Everything I played was campus related, back at Eastern Michigan University, University of Michigan. I was in a fraternity and once I became a brother of that organisation, they gave me all their parties. Now they would do two, maybe three parties a year, so that was my first opportunity to play in front of people. It was all college kids, all black kids from the city of Detroit who were going to this university. It was in a hall, you'd rent a sound system and set up a room with lights, not many lights, very minimal. And it was quite movement in Detroit because, again, there was only black kids listening to this music. Maybe a thousand kids at the most.
Did you ever imagine that it would grow into what it has today?

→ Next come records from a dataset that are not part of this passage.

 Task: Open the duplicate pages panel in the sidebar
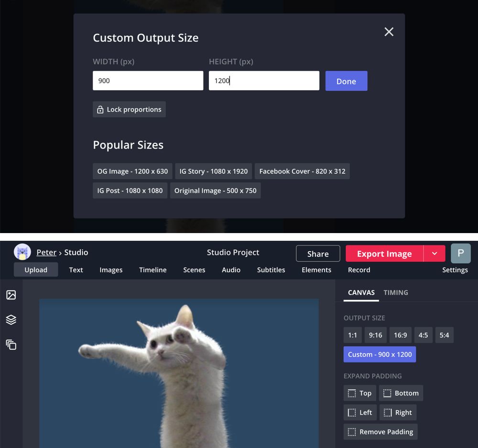tap(11, 345)
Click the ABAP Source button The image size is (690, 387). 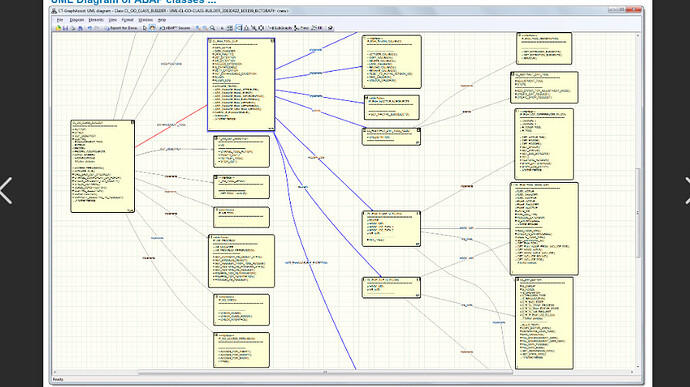(x=175, y=28)
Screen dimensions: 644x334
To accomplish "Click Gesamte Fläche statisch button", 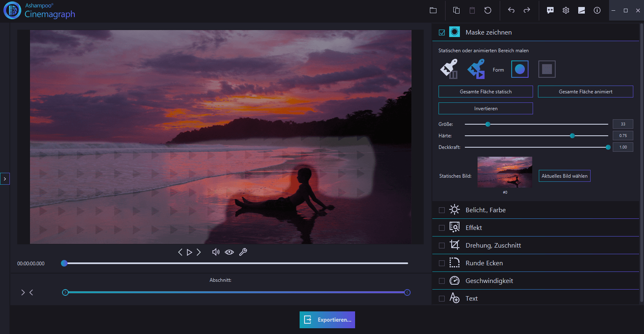I will 485,91.
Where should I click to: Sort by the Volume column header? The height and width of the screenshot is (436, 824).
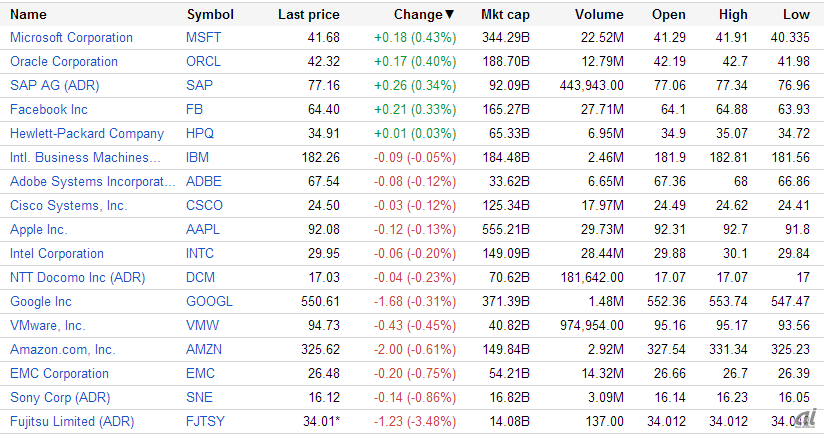[x=599, y=15]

Well, I did have a vision. And my vision was that this music was for everybody in the world. One thing that frustrated me was every party I played at was an all over black crowd. And I kept thinking, like, it was so bizarre. Like, why is everybody in the world missing out on this great music? Especially in America. You could see at these parties, there still was some segregation going on, just because of the way people grew up. The black fraternities had their parties and the white fraternities had their parties. You know, you're walking down the street past these white fraternity parties and you could hear the music they were playing and I kept saying, "Damn, they don't know what they're missing!". Music is for the world! Music is for everybody! And I had visions that the world would dance to this music one day. I just didn't know how. Just that they could.

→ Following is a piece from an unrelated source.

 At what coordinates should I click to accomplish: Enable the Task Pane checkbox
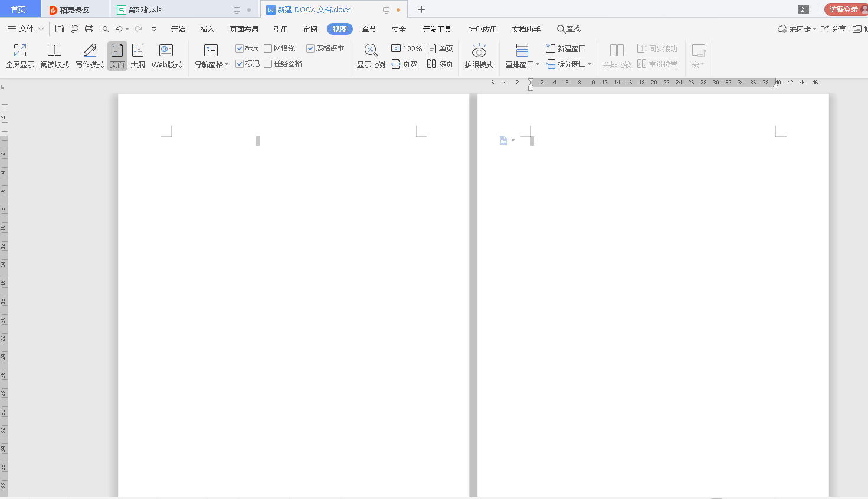pos(268,64)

What are most proud of looking back over your career?
I think, for me, just the diversity in sound that I have been able to achieve. Obviously, Inner City is one thing, it's vocals, it's uplifting. But then I've got E-Dancer [an alias created to satisfy more underground leanings], it's more dark, it's more about bass lines. So I think it's really how I've come up with different sounds, how I've made an impact on, you know, the world. And I'm pleased with the final results and the vision of the sound. Drum and Bass DJs, the only bass that was used on their records for the first two or three years of Drum and Bass, was the "Reese Bassline" - a sound that I created [on 1988's Just Want Another Chance]. So it feels good to know that, you know, I was thinking in the future, I was creating, and years later the impact it's had on the world and the music industry and not just one genre, but several genres is quite special. That and the remix. Remixes back in the day were done, before I started mixing, but they were just re-arrangements, extended versions that made it better for the DJ. But I came in and just got rid of the artists music and added my music, you know? And that was the first time that it was done like that. So that changed the way the remix was done. And now you don't hear a remix like the past anymore. The new way was the future and, as we see today, is still the future.
Finally, Kevin, could you tell us what your go to party anthems are?
Richie Hawton, Spastik. That always works. Blackwater by Octave One works almost anytime. And Jeff Mills' The Purpose Maker. All those tracks are go-to tracks. Classics. But I mean honestly, if there's a track I always go to, Good Life never fails.
Detroit: Techno City is on at London's ICA until 25 September.